I wanted to work in NICU. When I didn't get the job, I asked the overhead manager how I could make myself a competitive candidate the next time around. I was surprised to find out that she had a year of med-surg experience as a new grad before working with neonates. I told her that I was afraid that working in med-surg would make me undesirable. She laughed and said that having med-surg adult experience wouldn't hinder me at all.
But...very few med-surg skills are applicable to sick babies.
Having Med-Surg/general experience can only open doors. It is also a great place to refine nursing skills and master assessments. At the same time, if one can get a great orientation and support into a specialty, then I think the right new grad will be fine without Med-Surg.
Scott made a great comment. Nurses learn to be an ER nurse in the ER.Do you think a new grad in Med/Surg knows how the rest of the hospital functions, or is great at dose calculations or prioritization? Of course not. A new grad is going to be clueless at this, regardless of where they start.

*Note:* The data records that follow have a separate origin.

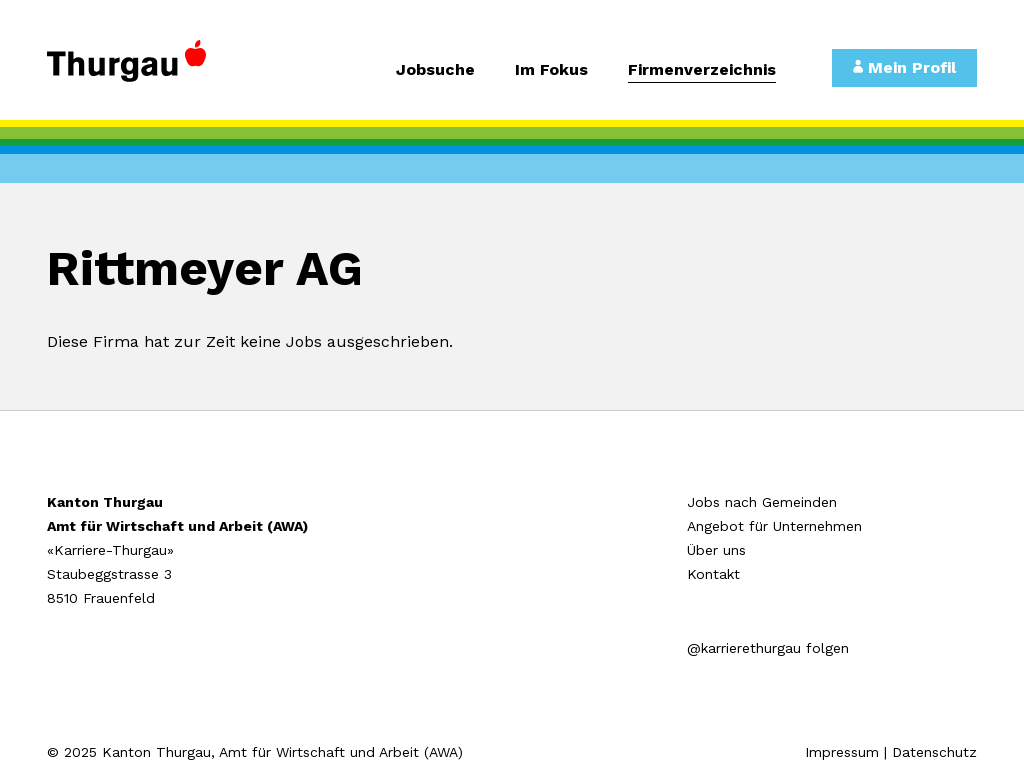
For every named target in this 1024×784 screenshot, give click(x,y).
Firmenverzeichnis (702, 70)
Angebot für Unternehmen (774, 526)
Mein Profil (904, 67)
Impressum (842, 752)
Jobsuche (435, 70)
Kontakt (713, 574)
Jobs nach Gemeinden (762, 502)
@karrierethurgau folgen (768, 648)
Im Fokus (551, 70)
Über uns (716, 550)
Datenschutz (934, 752)
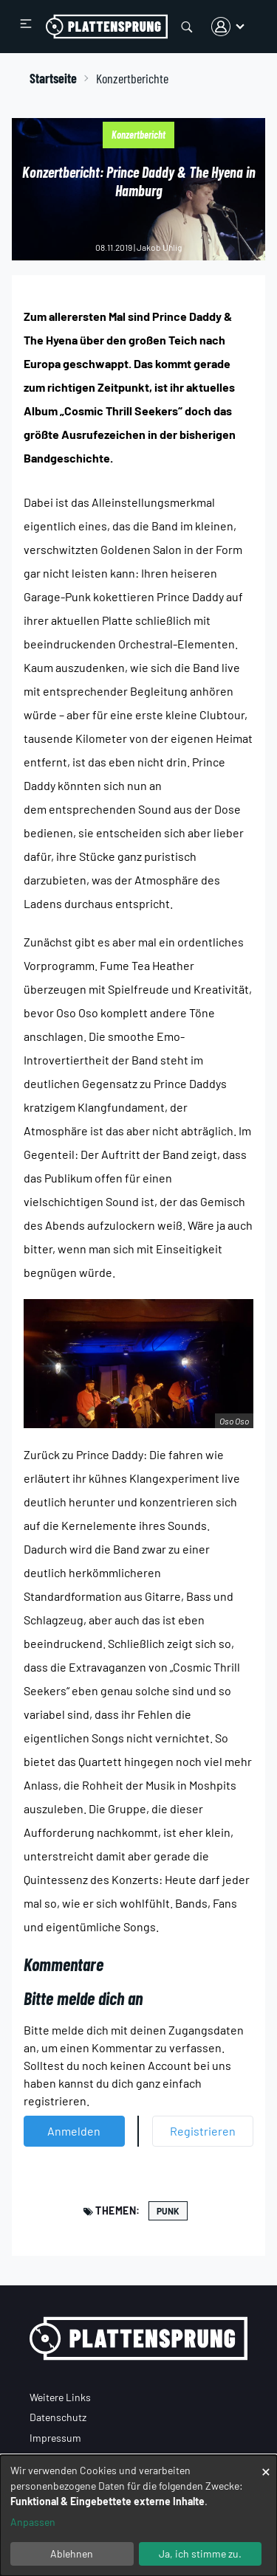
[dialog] (138, 2515)
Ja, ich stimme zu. (200, 2553)
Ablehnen (71, 2553)
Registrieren (203, 2131)
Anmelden (73, 2131)
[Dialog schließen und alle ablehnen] (266, 2464)
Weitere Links (60, 2397)
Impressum (55, 2437)
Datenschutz (58, 2417)
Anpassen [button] (32, 2522)
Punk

Med-surg does not commonly receive patients who are as unstable and critically ill as the ED does. While I believe that nurses starting out in med-surg should have received good clinical preparation in nursing school, I think the point that Emergent is making, and that I agree with, is that starting in an area such as the ED, where one can expect critically ill patients, not just acutely ill patients, when one does not even have the background of a preparation in med-surg, and is essentially completely inexperienced and completely unprepared to function as a nurse, is not a good situation for the new nurse, the new nurse's co-workers, or the patients. In urgent situations, and in emergencies, when a timely response is imperative, there is no time for a delayed response, or for not knowing what to do, or for fumbling around. The last thing I want to find when I take my very sick family member with multiple complicated medical problems to the ED, is an inexperienced nurse taking care of them.
Hmmm....I am a little conflicted on this.I wanted to work in NICU. When I didn't get the job, I asked the overhead manager how I could make myself a competitive candidate the next time around. I was surprised fo find out that she had a year of med-surg experience as a new grad before working with neonates. I told her that I was afraid that working in med-surg would make me undesirable. She laughed and said that having med-surg adult experience wouldn't hinder me at all.
But...very few med-surg skills are applicable to sick babies..
It's been my experience that nurses who worked M/S before going to a specialty think that M/S before specializing is a necessity. Nurses who went directly into a specialty think it's not necessary. And never the twain shall meet.
The last thing I want to find when I take my very sick family member with multiple complicated medical problems to the ED, is an inexperienced nurse taking care of them.
And I bet families of patients going into Med/Surg (or the ICU, or L&D, or OR) feel the same way. I've never met a patient who said "Yes, I TOTALLY want a brand new inexperienced nurse taking care of me!" But yet, new grads can't become experienced nurses without...experience.
AJJKRN
1,224 Posts
Please don't forget that Med-Surg is a specialty and that we need new nurses to know the basics just like any other specialty! I think this "phenomenon" has been happening everywhere because more and more of the nursing schools are expecting the student's first employer to teach them the basic skills instead. Couple that with children growing up thinking that they're all special snowflakes and we end up being the ones to have to burst the bubbles...AKA...NETY.